We are back on Cerca Trova after a long summer of travel and land-based adventures.  We are working hard to get her ready for a serious cruise of perhaps a year or more, which means replacing all those systems that have aged to where they are no longer trustworthy out of range of easy help.  That would be our main battery bank (which was essentially shot last year when we set out for our first cruise), our standing rigging at its design-life end (if it fails, we lose our rig), major engine overhauls, replacing leaking hatches (boating rule #1 is to keep the water out and the people in), and of course an overhaul of the boat’s bottom paint, props, rudders, etc (bottom paint available in the US nowadays barely lasts 18 months before it fails to prevent a personal coral reef from starting up and making a ‘hula-skirt’ that seriously drags down boat speed and therefore our ability to get to places and away from weather).  And a mind-boggling array of small tasks like mounting the EPIRB (look it up) for ready access if disaster strikes, reworking our “garage” to allow for quick access to tools and parts, cleaning up our main salon headliner that had been stained and uncleanable when she was launched, failing bug screens that we can no longer patch, resuscitating the SSB so we can communicate by text-mail and get all-vital weather data anywhere in the world, get the watermaker leaks fixed, tune the dinghy so it will idle well, and on and on and on.  The whole list is about 5 pages single-spaced of repairs, upgrades, spares, and provisioning.  We haven’t even started on the provisioning because we haven’t decided where we are going to go.
And go we must.  Men and ships rot in port, and our port, the Fort Myers Boat Club, has been sold to a powerboat broker company.  We can see the writing on the wall being left by the fancy sales guys inspecting the docks; and we are getting antsy.   So where do we go?

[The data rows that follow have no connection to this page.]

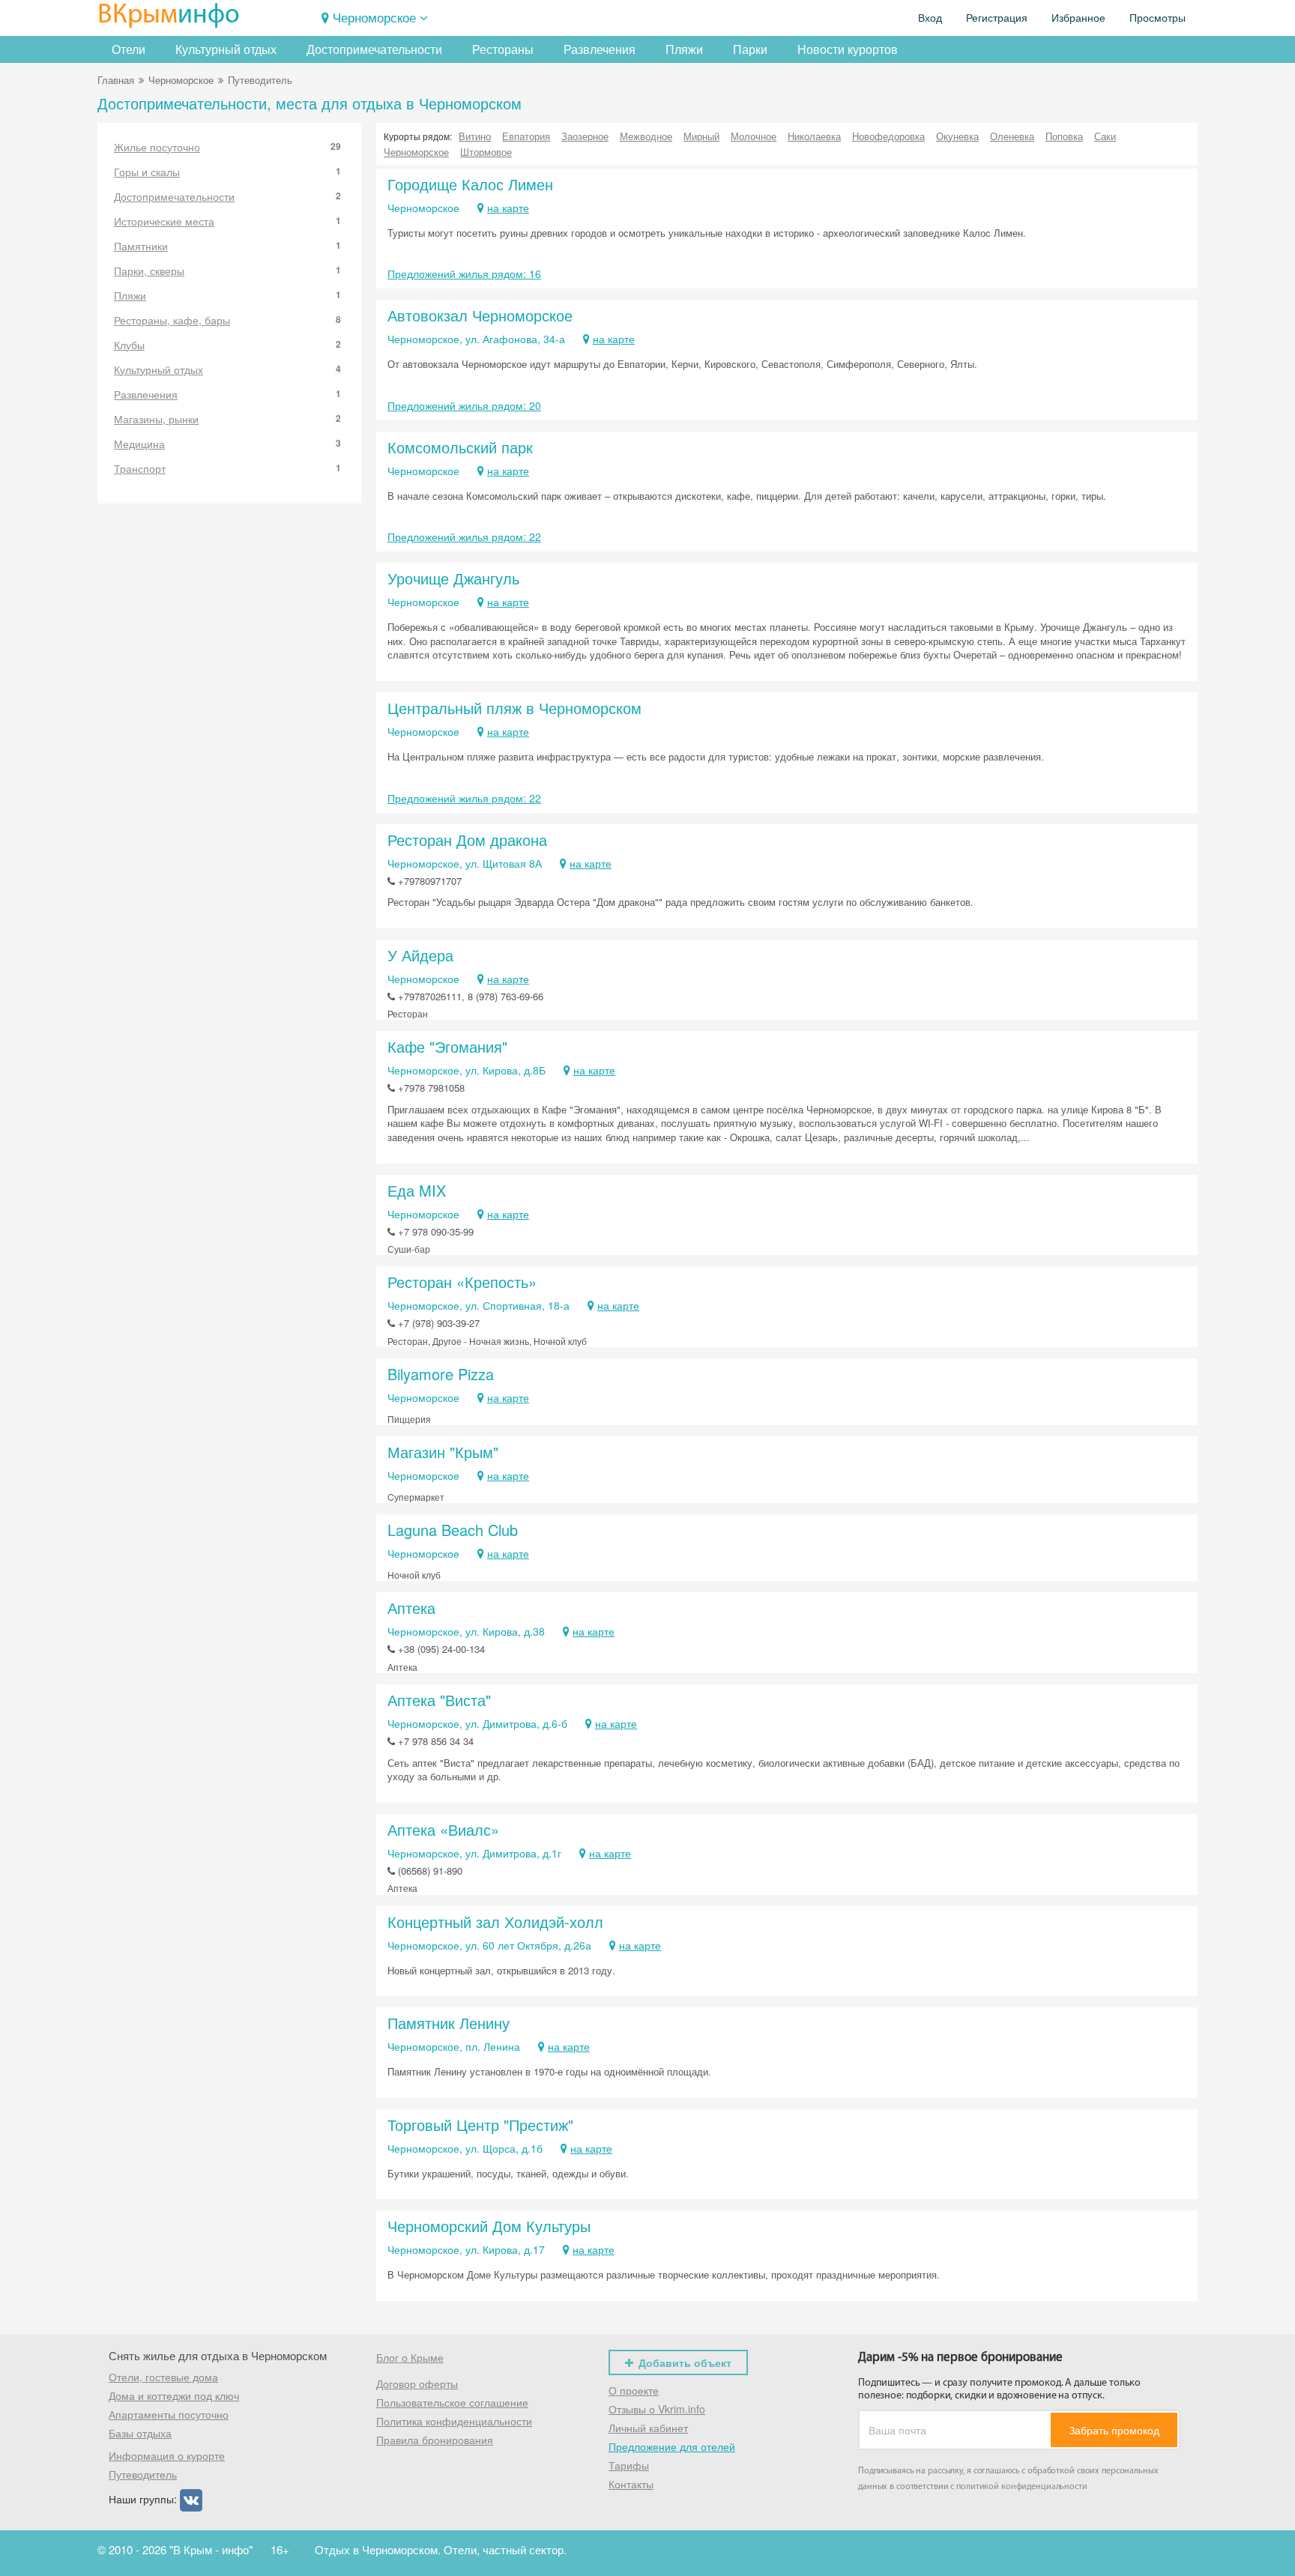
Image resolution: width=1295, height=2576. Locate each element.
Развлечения (600, 49)
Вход (930, 18)
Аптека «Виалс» (443, 1829)
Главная (115, 80)
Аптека (411, 1607)
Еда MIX (416, 1190)
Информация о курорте (167, 2455)
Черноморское (374, 16)
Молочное (753, 136)
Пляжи (684, 49)
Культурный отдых (226, 49)
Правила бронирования (434, 2439)
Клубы (227, 344)
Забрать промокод (1114, 2429)
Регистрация (996, 18)
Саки (1105, 136)
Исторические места (227, 221)
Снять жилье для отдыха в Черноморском (218, 2355)
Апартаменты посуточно (169, 2414)
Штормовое (486, 152)
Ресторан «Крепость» (462, 1281)
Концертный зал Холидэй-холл (495, 1921)
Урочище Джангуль (453, 578)
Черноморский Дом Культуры (489, 2226)
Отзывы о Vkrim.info (657, 2408)
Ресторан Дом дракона (467, 839)
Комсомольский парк (460, 447)
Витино (475, 136)
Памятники (227, 245)
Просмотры (1157, 18)
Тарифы (629, 2465)
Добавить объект (685, 2362)
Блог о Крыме (410, 2357)
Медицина (227, 443)
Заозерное (585, 136)
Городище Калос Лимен (470, 184)
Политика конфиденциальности (454, 2420)
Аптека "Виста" (439, 1700)
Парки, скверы (227, 270)
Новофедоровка (888, 136)
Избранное (1078, 18)
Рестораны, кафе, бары (227, 319)
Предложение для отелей (672, 2446)
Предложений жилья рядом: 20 (464, 405)
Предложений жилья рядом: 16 (464, 273)
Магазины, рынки (227, 418)
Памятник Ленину (448, 2023)
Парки (750, 49)
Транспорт (227, 468)
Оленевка (1012, 136)
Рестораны (503, 49)
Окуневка (957, 136)
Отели (128, 49)
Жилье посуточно (227, 146)
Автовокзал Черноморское (480, 315)
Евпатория (526, 136)
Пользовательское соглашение (452, 2402)
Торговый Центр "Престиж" (480, 2124)
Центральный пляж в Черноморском (514, 708)
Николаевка (814, 136)
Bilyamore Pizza (440, 1374)
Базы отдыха (140, 2432)
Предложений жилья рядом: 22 (464, 536)
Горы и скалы (227, 171)
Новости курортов (847, 49)
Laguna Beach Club (452, 1530)
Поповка (1064, 136)
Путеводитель (143, 2474)
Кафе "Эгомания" (447, 1046)
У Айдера (420, 955)
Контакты (631, 2483)
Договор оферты (417, 2383)
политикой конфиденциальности (1021, 2486)
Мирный (701, 136)
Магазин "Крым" (442, 1452)
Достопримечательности (374, 49)
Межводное (646, 136)
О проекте (634, 2390)
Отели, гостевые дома (163, 2376)
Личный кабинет (648, 2427)
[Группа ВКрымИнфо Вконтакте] (191, 2498)
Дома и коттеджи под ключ (174, 2395)
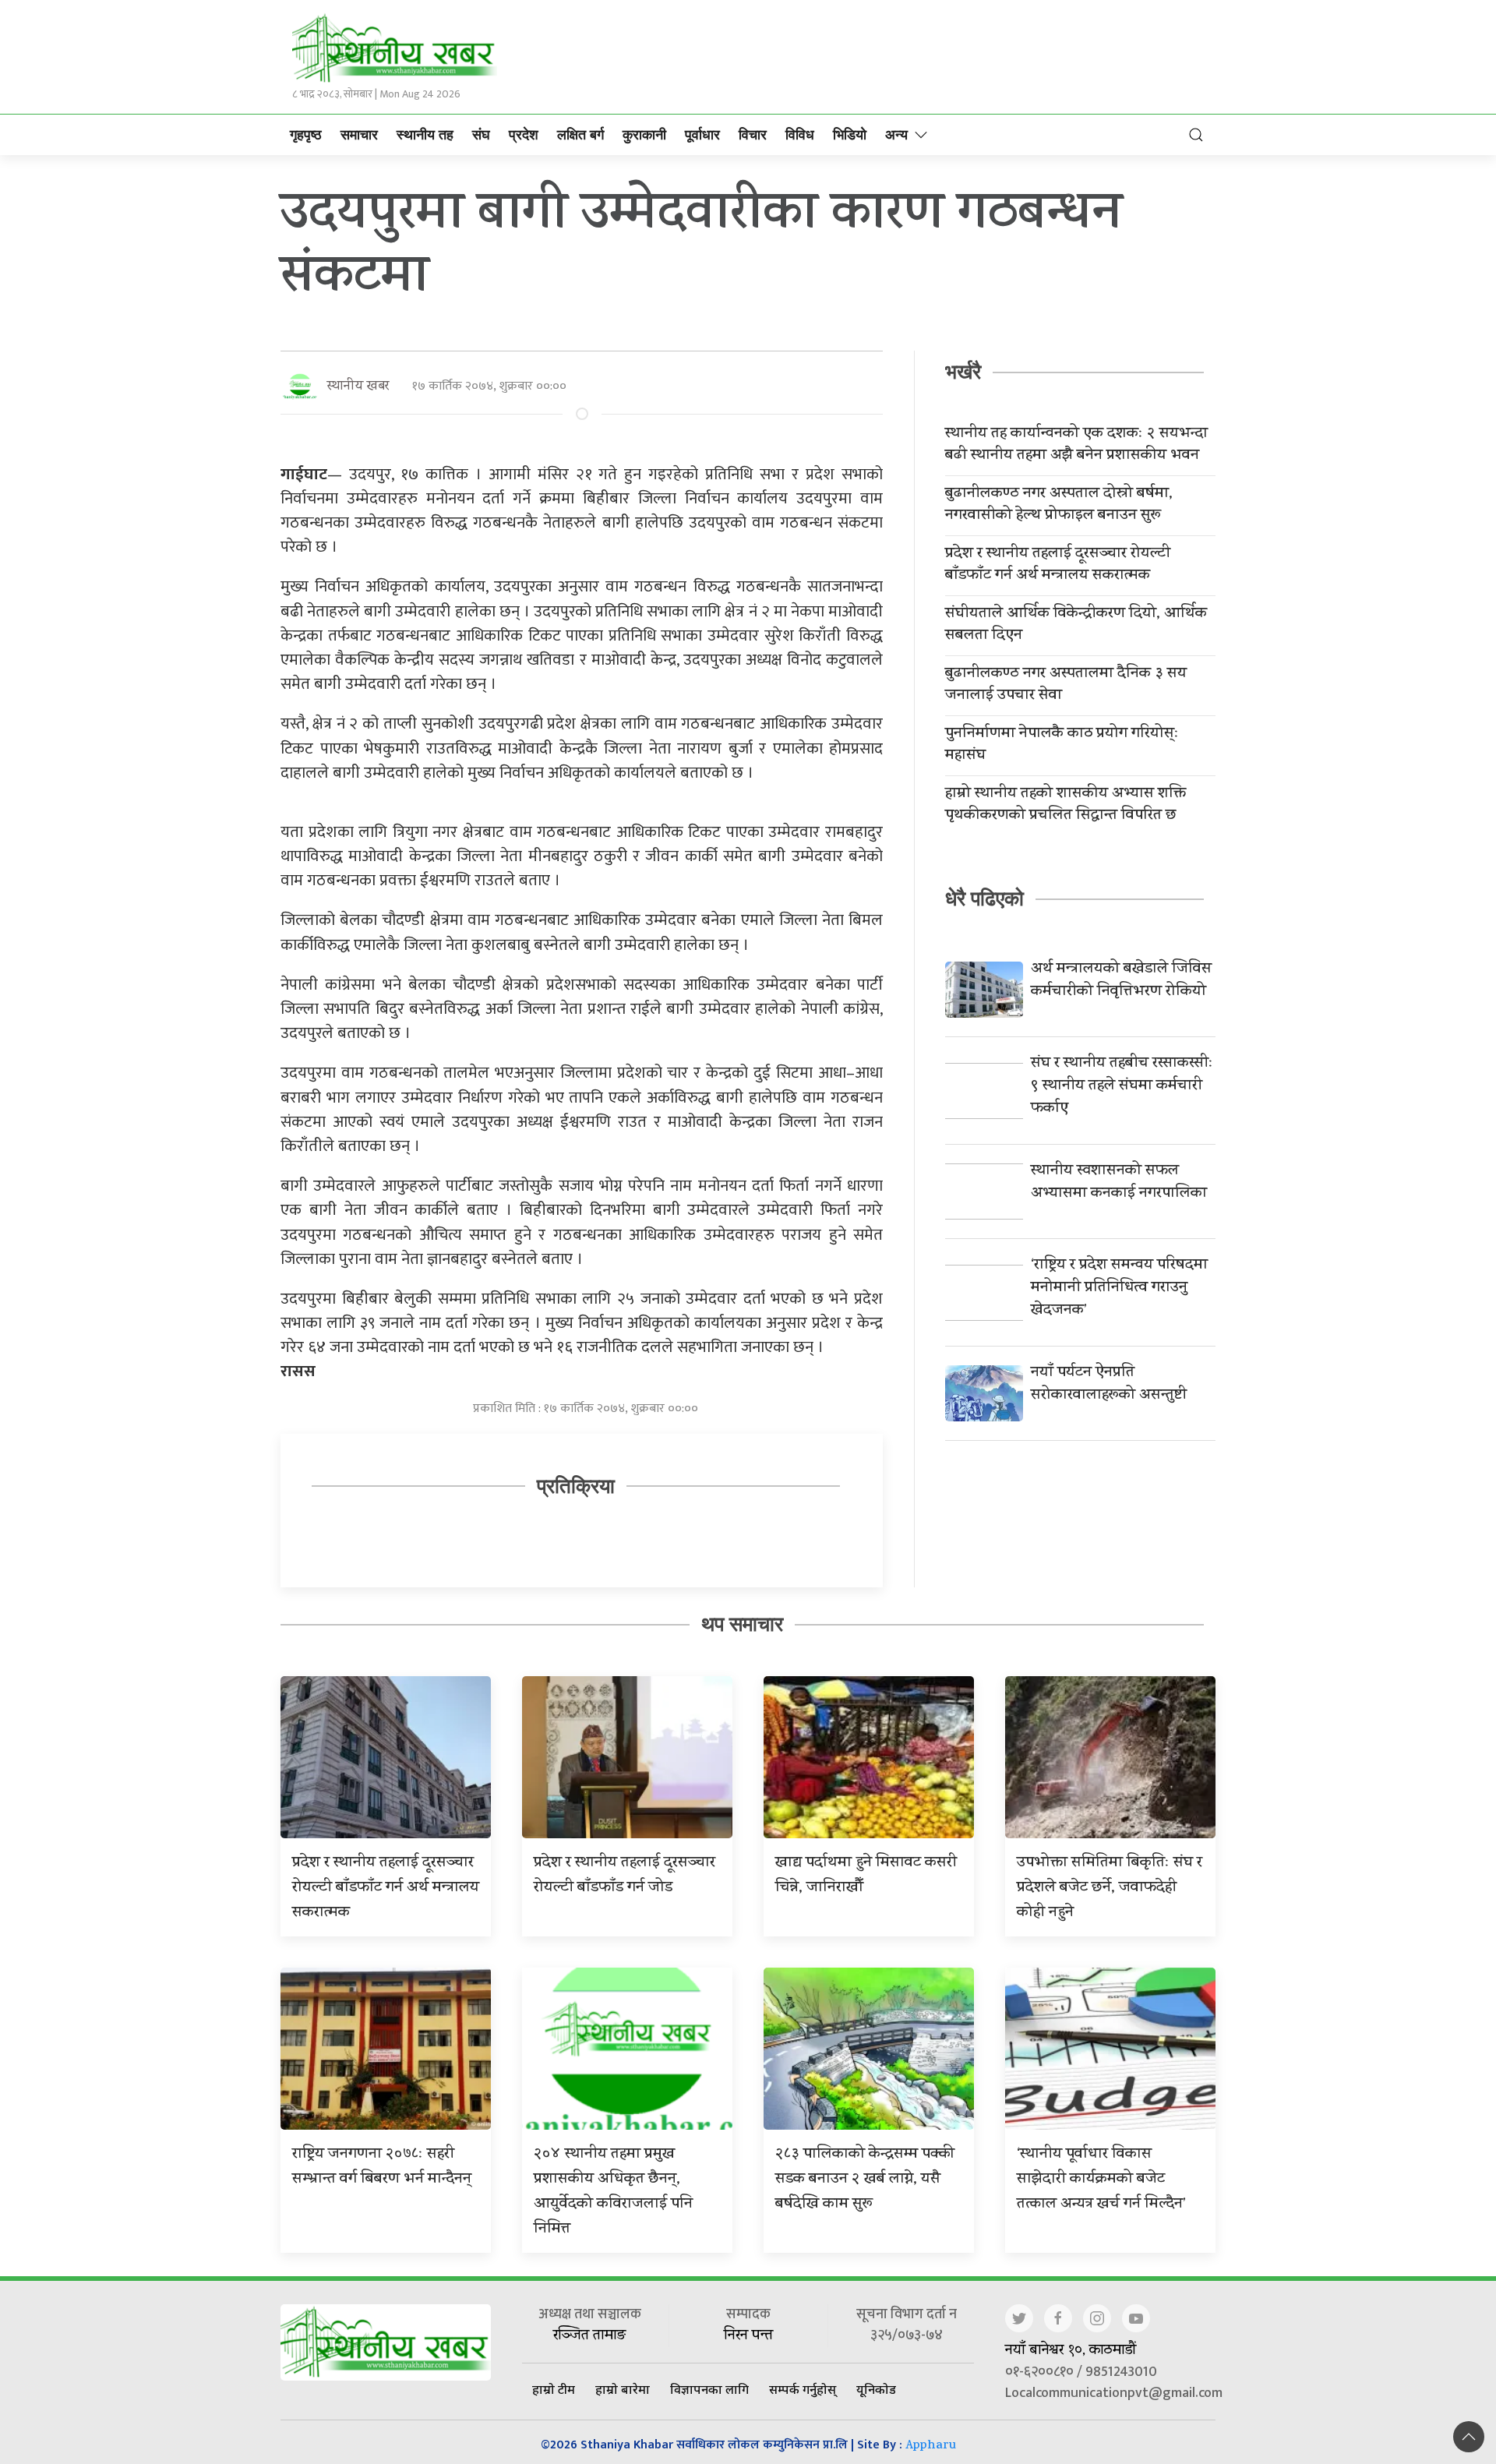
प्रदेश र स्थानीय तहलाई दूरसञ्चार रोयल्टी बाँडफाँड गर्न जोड (624, 1876)
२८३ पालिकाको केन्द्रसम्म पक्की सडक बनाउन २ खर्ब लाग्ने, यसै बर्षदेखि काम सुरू (864, 2180)
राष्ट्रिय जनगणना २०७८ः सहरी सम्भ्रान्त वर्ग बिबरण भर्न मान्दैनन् (381, 2167)
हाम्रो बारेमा (622, 2389)
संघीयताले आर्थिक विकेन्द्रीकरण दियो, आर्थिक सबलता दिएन (1076, 626)
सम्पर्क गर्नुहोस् (802, 2389)
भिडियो (849, 135)
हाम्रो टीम (553, 2389)
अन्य (896, 135)
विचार (753, 135)
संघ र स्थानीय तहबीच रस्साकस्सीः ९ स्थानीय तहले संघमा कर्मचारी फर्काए (1122, 1086)
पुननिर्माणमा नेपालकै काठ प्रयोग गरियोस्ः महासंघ (1062, 746)
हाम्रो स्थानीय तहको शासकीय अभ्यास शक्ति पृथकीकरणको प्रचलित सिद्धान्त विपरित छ (1065, 806)
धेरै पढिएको (984, 898)
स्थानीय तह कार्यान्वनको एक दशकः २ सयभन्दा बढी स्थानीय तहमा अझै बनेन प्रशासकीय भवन (1076, 446)
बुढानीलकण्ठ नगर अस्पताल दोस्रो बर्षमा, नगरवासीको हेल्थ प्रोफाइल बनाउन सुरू (1059, 506)
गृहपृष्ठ (306, 135)
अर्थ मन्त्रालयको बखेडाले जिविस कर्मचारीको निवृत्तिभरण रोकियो (1121, 981)
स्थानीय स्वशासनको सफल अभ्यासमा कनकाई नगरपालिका (1119, 1183)
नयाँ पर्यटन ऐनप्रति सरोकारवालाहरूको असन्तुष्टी (1109, 1384)
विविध (799, 135)
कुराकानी (644, 135)
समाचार (359, 135)
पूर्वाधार (702, 135)
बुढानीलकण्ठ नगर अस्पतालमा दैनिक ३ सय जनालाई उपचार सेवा (1066, 686)
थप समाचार (742, 1624)
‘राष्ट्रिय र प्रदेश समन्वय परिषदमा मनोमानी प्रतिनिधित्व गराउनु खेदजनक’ (1119, 1288)
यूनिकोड (876, 2389)
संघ (481, 135)
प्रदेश (523, 135)
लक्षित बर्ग (580, 135)
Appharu (930, 2446)
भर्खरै (963, 371)
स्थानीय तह (425, 135)
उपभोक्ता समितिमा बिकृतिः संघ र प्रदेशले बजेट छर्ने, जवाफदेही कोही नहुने (1109, 1889)
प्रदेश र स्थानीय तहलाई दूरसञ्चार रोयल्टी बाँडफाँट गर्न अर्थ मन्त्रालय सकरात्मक (1057, 566)
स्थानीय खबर (358, 386)
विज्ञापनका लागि (709, 2389)
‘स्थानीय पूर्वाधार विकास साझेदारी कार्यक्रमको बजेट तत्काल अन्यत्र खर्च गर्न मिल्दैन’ (1101, 2180)
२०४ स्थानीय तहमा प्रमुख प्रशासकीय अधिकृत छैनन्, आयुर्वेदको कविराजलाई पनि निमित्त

Last year in the Bahamas it was cold (really) and the incessant cold fronts with their fierce northwest winds in an archipelago with almost no west-protected anchorages made for less than relaxed cruising.   And it was crowded, with 320 boats in Georgetown harbor for the peak of the season, crowds that made it chancy to find room in the popular spots.  They are crowded because they are easy to get to, beautiful and have a base of marine support services.  We loved them and we will go back. But for now,……
We would like to go somewhere else.  Which means to get more remote, take on a lot more adventure and so also push the thin line between adventure and adversity.  If it was easy and safe, then everyone else would be there already.
Cerca Trova was built for it.   There are Mantas all over the world and they get there on their own bottoms.   It’s really about us: are we ready? Can we deal with the physical punishment of heavy weather, standing off unmarked reef entrances until after sunrise, finding engine parts in foreign languages, fixing it ourselves because the locals don’t have experience or parts for our gear, finding our way through the uncharted shifting sands of foreign immigration rituals? We think we can figure it out, and have the cruising community for assistance if needed. Just the way sailing and sailors work.
We are nearly done with refitting.  We are taking a Holiday break, then back for the final push to provision.  And then we will indeed have to make the choice.  Off the dock and off the fence.